I played LAN death matches with my parents when Doom II released. I was fairly competent with DOS at the age of eight, and built my first gaming rig at twelve. I had a cell phone roughly the size of my forearm for "emergency use," and I even had an email address before I had anyone to correspond with (personal computers were still considered a fad).

Today, as a young adult, I feel ambivalent towards many modern conveniences.

I enjoy online gaming, DVDs by mail, days worth of music in my pocket, and so on, but there is a dark side that has crept in with these almost imperceptibly over time. The Panopticon, if you will.

As a private and reserved person, I am having difficulty becoming acclimated to constant availability and scrutiny. The following are but a few examples of irksome technological issues that I would prefer to live without:

-I must check my email multiple times each day. If I do not, I may miss some urgent piece of news relating to school or work that could potentially cause me to lose standing.

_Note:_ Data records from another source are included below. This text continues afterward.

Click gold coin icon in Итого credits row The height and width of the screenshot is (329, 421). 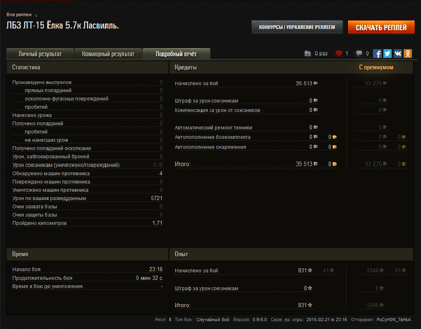tap(335, 164)
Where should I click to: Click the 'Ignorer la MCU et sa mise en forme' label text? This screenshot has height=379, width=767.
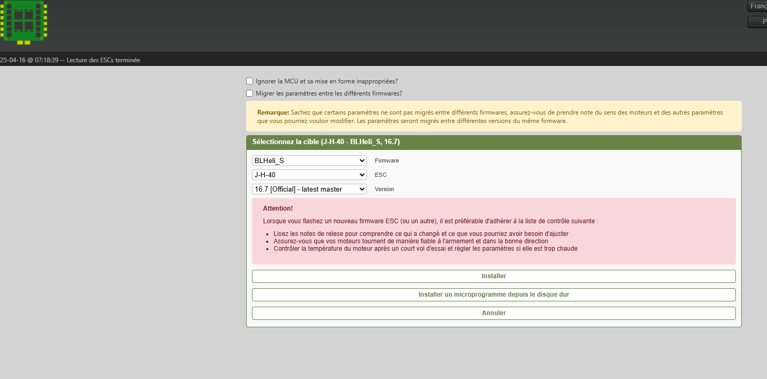click(x=326, y=81)
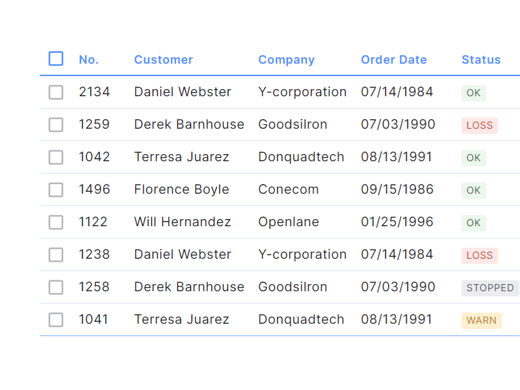The image size is (520, 390).
Task: Sort by the No. column header
Action: [88, 60]
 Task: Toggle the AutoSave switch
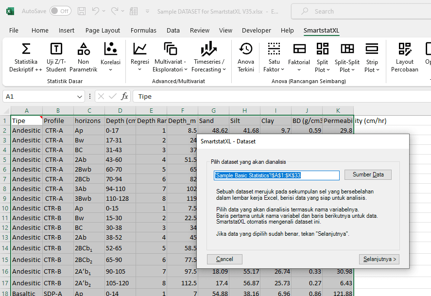coord(60,11)
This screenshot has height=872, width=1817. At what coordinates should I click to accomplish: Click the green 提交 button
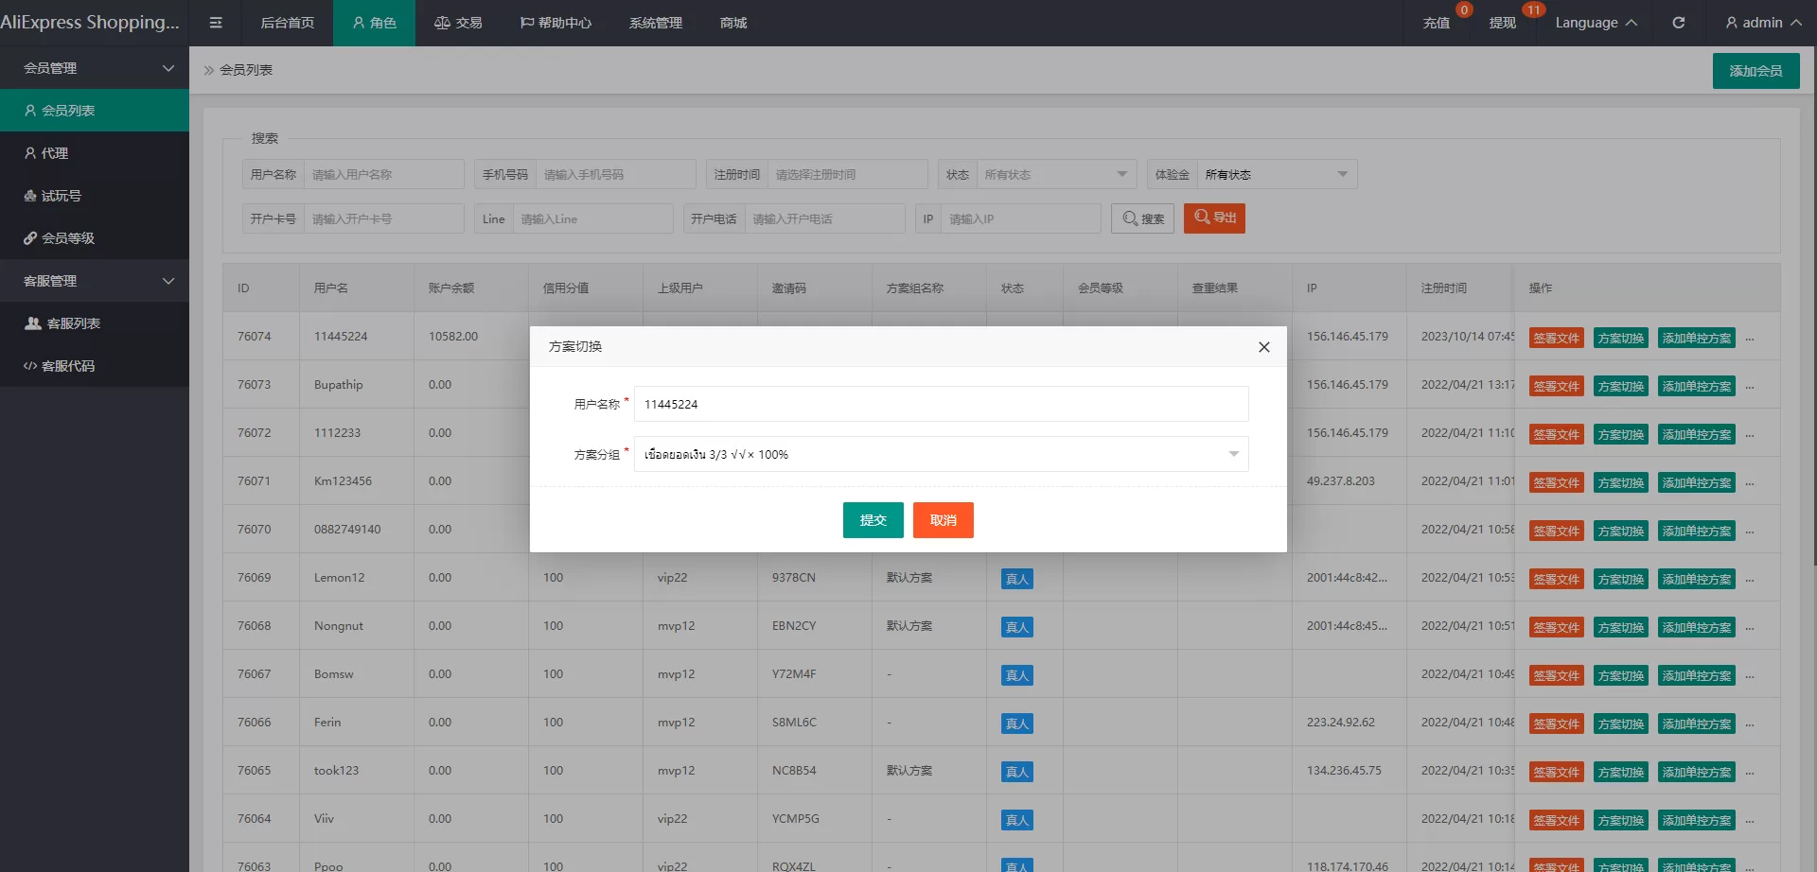[x=873, y=520]
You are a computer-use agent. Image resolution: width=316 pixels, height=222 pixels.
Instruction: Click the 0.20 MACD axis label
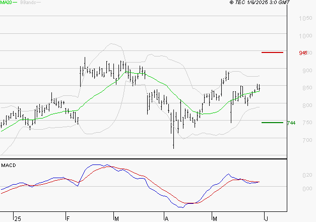pos(307,175)
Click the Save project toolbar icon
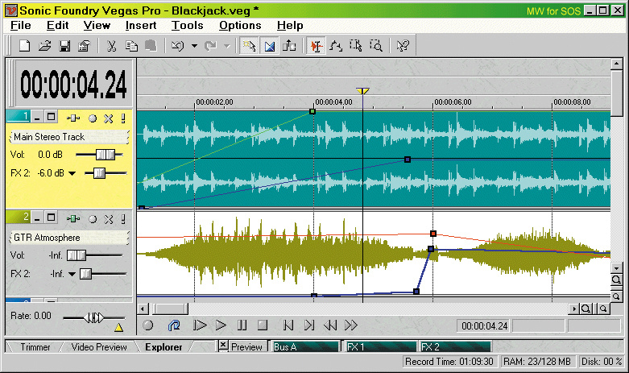Image resolution: width=629 pixels, height=373 pixels. click(64, 46)
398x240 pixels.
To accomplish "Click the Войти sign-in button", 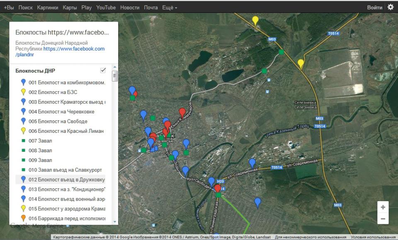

-I am expected to answer my phone at any hour of the day. If I am busy doing something else and do not pick up, I am presumed dead or, at the very least, antisocial.

-Even though I don't update my Facebook page more than once a month, some distant acquaintance will inevitably call or email me about my personal business because they saw it on someone ELSE's Facebook post.

-Reinventing myself after high school became virtually impossible as former classmates began "friending" my new college classmates on social networking sites.

-In some of my favorite games, the exact dates and times I complete given "achievements" are logged, meaning people can discover the exact times I have been playing.

-Since I don't subscribe to some of the more recent trends such as Twitter, I am actually considered BACKWARDS by the very people who didn't even have computer access when I was a child...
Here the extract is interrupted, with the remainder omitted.